Blockchain technology provides innovations that current voting systems could and should embrace. The immutable nature of the blockchain means that if used in an election system, once a vote is cast, it cannot be manipulated. The blockchain creates a permanent, immutable ledger.
The blockchain also provides an audit trail for verifying election results. Blockchain technology offers protection against hacking, a rising threat for all computer systems, including those used to manage voting machines.
A voting system on a public blockchain would be completely decentralized with no single point of failure for attackers to target.
Current election systems are typically closed and not easily reviewable by security researchers or the public at large. If code is not transparent or open for review, one may never know what secrets lurk under the hood.

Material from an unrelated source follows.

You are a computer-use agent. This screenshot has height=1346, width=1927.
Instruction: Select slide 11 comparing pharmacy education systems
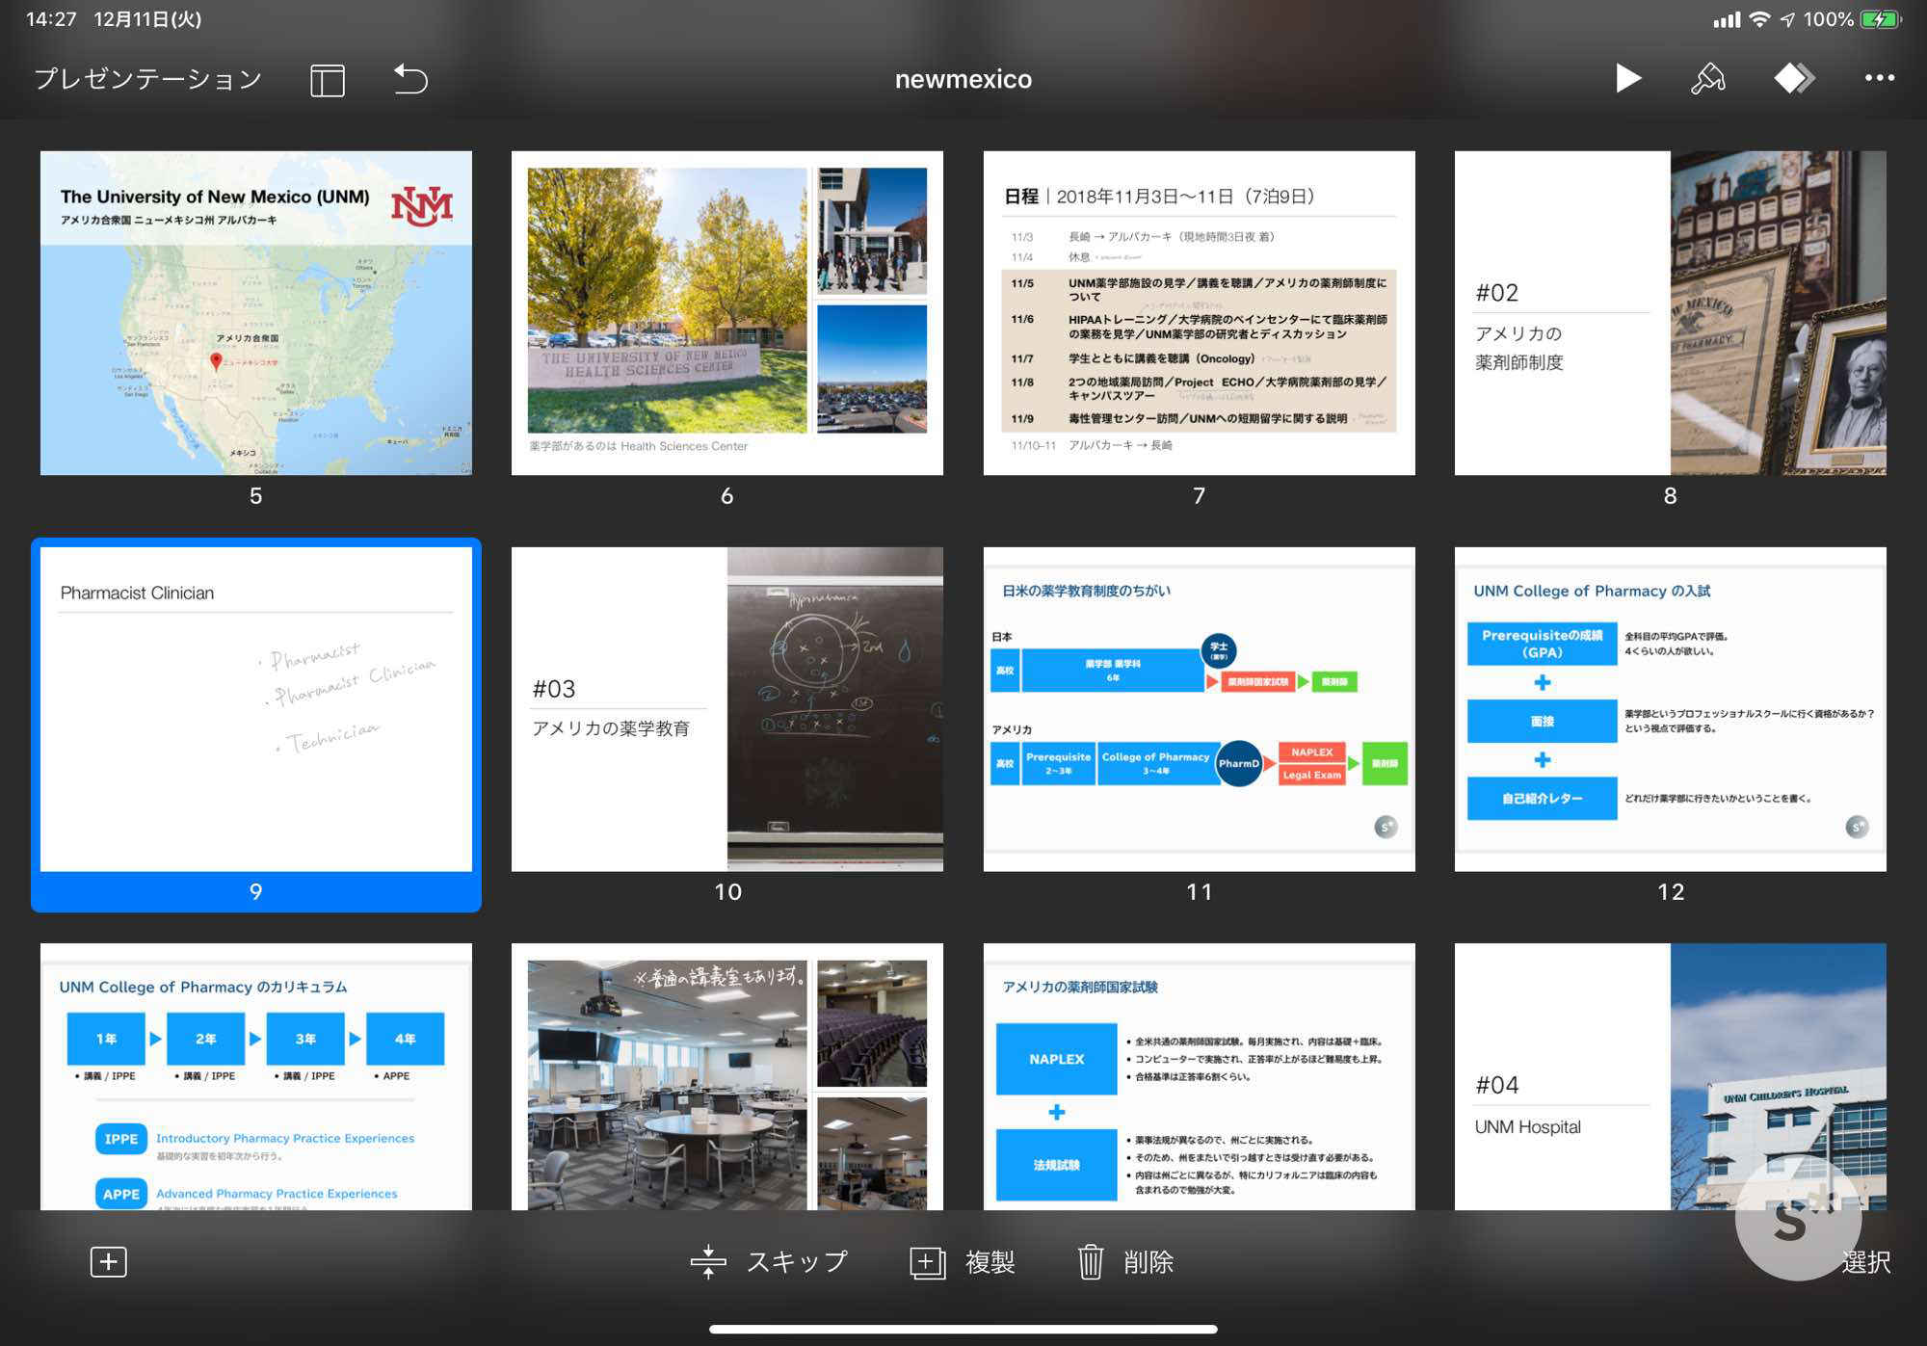(1199, 709)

The use of a hardware blockchain wallet can protect the data from hacks.
Certain protocol uses secure offline hardware to protect sensitive data. For digital assets, this data is a private key. Humans have not yet mastered the security of electrons moving over wires: offline hardware removes this vulnerability.
Hardware wallet adds security
A hardware wallet can authenticate its user to manipulate sensitive data. This is like having a personal notary overseeing each transaction, governed by the rules of cryptography and math. Current election systems do little to authenticate those casting votes.
In today's global information environment, where the threats of coordinated hacks are pervasive, all security concerns should be taken seriously.
Darin Stanchfield is CEO of KeepKey, hardware wallet storing bitcoins and other digital assets.